アトピーの予防、改善は住まいから
アトピー性皮膚炎は本来乳幼児がかかる皮膚疾患で、成人する頃には殆ど治るとされてきました。しかし現代では症状が長期化し、成人してから発症するケースも珍しくはありません。
発症数も年々増加していて、現在20歳以下の10人に1人がアトピー性皮膚炎であると推測されています。
今やアトピーは現代社会を代表する疾患となっています。しかし、発症と思われる原因は非常に多く、人によって様々です。
このコラムではアトピーと「衣食住」の「住」を中心に、予防と改善をテーマにご紹介していきたいと思います。
まず、アトピーはアトピー素因という遺伝子を持った人に発症します。これだけを聞くと「自分は大丈夫かな?」と思ってしまいそうですが、皮膚以外に発症すると気管支ぜんそくやアレルギー性鼻炎、花粉症となります。
日本人の30%がアトピー素因を持っているそうです。いかにして発症を予防するか、発症してしまったらどう改善していくのかが重要になります。
- - - -
**練習問題**
(a) 読解文によると、アトピー素因を持つ日本人はどのくらいの割合ですか。
(b) 読解文では、発症の予防と発症後の改善が重要だとされています。その理由を、本文に基づいて説明しなさい。
- - - -
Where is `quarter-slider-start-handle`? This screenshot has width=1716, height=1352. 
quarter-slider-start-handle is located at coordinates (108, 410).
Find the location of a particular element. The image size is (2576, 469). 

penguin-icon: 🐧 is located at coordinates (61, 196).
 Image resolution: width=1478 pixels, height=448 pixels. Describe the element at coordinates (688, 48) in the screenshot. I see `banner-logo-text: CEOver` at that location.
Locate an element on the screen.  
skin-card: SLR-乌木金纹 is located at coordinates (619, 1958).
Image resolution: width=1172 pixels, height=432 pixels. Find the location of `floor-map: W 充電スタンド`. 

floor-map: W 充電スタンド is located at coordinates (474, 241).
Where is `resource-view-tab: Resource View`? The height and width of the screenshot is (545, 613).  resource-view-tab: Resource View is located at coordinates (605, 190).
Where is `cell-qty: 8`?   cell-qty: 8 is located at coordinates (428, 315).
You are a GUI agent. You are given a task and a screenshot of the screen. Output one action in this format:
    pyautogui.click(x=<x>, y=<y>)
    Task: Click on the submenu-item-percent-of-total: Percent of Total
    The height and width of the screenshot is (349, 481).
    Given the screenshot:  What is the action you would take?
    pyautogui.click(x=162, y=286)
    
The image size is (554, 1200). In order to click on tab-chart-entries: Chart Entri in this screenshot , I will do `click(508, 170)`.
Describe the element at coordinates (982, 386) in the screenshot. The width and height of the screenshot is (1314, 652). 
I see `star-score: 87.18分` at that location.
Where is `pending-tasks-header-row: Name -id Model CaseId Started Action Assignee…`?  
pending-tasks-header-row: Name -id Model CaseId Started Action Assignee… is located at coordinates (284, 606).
- - - -
**解答**
(a) 日本人の30%です。

(b) アトピーはアトピー素因という遺伝子を持った人に発症し、日本人の30%がその素因を持っていると述べられています。そのため、いかにして発症を予防するか、発症したらどう改善していくかが重要になるとされています。